# Freedom

Every morphism $f:\Bbb{Z}^\Bbb{N}\to A$ of abelian groups vanishing on $\Bbb{Z}^{(\Bbb{N})}$ is identically zero.

Use this fact to prove that $\Bbb{Z}^\Bbb{N}$ is not a free abelian group.

1. If such module $M$ were free, then $\hom(M,Z)$ would be uncountable. But by the statement, every map $M\to\mathbb Z$ is determined in a countable set, so such homset is at most countable.
2. As for the first part: suppose $f$ is a morphism as described in the statement.

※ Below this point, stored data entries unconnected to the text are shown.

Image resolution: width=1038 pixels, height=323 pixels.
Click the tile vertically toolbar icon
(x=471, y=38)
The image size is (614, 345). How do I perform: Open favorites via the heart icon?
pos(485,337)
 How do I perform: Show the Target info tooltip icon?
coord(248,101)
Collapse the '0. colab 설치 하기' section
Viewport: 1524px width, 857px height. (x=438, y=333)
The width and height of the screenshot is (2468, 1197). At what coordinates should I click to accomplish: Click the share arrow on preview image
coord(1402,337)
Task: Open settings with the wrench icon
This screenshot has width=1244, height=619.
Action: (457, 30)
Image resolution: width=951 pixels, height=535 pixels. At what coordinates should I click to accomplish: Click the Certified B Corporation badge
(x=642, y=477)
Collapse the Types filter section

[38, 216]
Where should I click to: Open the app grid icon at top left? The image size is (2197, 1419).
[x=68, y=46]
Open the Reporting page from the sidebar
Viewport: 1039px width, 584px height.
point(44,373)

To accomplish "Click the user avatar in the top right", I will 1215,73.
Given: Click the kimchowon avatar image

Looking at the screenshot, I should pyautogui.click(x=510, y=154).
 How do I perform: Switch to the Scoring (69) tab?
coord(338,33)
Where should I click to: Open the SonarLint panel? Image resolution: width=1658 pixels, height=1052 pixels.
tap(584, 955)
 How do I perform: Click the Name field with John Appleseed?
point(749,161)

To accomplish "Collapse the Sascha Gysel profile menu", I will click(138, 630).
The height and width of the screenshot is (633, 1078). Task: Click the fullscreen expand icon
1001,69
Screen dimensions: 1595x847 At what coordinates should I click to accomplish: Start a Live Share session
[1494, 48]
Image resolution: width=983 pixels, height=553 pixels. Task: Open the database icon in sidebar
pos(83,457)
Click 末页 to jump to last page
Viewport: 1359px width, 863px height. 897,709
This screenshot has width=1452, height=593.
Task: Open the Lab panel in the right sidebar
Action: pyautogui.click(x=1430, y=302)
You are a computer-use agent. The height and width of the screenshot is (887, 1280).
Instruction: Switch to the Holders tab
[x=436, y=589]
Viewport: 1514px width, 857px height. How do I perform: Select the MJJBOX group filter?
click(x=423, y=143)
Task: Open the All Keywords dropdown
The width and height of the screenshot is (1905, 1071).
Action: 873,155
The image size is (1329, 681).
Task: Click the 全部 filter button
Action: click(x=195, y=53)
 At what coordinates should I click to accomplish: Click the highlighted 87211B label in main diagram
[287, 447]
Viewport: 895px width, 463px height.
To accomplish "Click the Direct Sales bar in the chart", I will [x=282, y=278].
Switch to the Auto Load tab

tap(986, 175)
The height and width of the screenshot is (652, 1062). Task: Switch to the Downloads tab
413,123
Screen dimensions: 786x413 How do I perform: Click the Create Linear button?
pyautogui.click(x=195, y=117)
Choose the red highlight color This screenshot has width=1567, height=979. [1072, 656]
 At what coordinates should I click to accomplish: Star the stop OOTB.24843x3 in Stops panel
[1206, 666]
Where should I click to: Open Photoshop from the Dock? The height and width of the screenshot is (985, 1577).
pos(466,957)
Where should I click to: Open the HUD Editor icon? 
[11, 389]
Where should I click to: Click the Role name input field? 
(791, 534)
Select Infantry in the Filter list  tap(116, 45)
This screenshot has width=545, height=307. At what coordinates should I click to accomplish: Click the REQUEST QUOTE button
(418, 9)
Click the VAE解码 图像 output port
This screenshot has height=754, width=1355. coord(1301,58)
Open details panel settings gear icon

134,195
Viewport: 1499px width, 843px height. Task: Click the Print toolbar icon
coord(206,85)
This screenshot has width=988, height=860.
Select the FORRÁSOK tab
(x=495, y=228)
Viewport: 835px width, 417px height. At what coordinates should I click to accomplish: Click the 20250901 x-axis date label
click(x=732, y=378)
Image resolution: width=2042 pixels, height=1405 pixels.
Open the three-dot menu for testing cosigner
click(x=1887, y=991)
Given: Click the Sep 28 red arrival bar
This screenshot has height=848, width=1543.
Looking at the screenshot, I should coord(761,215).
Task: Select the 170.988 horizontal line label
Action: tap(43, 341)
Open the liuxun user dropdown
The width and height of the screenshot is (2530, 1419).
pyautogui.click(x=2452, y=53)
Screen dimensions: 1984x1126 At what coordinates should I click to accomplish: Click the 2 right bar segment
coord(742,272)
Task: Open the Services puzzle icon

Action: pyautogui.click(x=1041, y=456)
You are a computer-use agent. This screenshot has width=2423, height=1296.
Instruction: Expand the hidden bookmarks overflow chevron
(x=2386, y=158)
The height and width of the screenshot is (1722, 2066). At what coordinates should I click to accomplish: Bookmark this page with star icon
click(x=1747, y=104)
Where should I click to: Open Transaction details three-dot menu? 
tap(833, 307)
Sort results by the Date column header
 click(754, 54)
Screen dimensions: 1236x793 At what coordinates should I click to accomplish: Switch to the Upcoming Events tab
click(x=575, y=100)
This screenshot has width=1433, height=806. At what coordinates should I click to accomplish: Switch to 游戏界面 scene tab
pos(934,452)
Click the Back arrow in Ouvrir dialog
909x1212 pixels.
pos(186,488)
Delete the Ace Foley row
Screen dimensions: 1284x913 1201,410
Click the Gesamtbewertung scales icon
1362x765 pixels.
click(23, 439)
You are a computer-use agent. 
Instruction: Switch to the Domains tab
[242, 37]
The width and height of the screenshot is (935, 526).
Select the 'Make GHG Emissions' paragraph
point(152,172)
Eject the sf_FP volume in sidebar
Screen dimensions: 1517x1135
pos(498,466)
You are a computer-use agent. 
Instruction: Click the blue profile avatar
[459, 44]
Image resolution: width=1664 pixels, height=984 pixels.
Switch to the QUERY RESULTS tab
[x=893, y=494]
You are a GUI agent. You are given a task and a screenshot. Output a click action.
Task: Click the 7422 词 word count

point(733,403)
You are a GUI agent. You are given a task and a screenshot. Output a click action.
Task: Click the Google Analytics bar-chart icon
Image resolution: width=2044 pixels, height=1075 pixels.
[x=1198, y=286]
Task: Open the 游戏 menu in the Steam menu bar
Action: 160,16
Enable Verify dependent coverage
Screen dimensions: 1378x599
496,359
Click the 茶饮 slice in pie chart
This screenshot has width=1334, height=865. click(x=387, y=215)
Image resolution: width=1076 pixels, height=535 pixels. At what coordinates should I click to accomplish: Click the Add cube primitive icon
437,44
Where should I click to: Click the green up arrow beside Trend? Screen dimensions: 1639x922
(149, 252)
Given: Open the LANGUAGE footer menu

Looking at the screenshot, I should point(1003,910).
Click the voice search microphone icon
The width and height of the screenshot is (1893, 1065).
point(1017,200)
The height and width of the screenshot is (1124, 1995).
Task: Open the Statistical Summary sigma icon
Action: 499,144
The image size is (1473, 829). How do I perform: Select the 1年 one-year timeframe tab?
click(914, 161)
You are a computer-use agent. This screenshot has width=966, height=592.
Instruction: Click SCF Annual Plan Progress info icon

Since $2^n$ and $3^n$ are coprime for all $n$, for any sequence $(a_n)\in\Bbb{Z}^\Bbb{N}$ we can write $(a_n) = (2^n b_n) + (3^n c_n)$. Now, we have that $f((2^n b_n)) = f((b_0, 2b_1, 4b_2, \dots, 2^k b_{k+1},0,0,\dots)) + f((0,0,\dots,0,2^{k+1}b_{k+2},2^{k+2}b_{k+3},\dots))$. The first summand vanishes, since $f$ is zero over $\Bbb{Z}^{(\Bbb{N})}$. Now, the second summand is equal to $2^{k+1}f((0,0,\dots,b_{k+2}, 2b_{k+3},\dots)$, so $2^{k+1}$ divides $f((2^n b_n))$ for all $k$, and so $f((2^n b_n))=0$. A similar argument shows that $f((3^n c_n))=0$ as well, and so $f$ is identically zero, as we wanted to prove.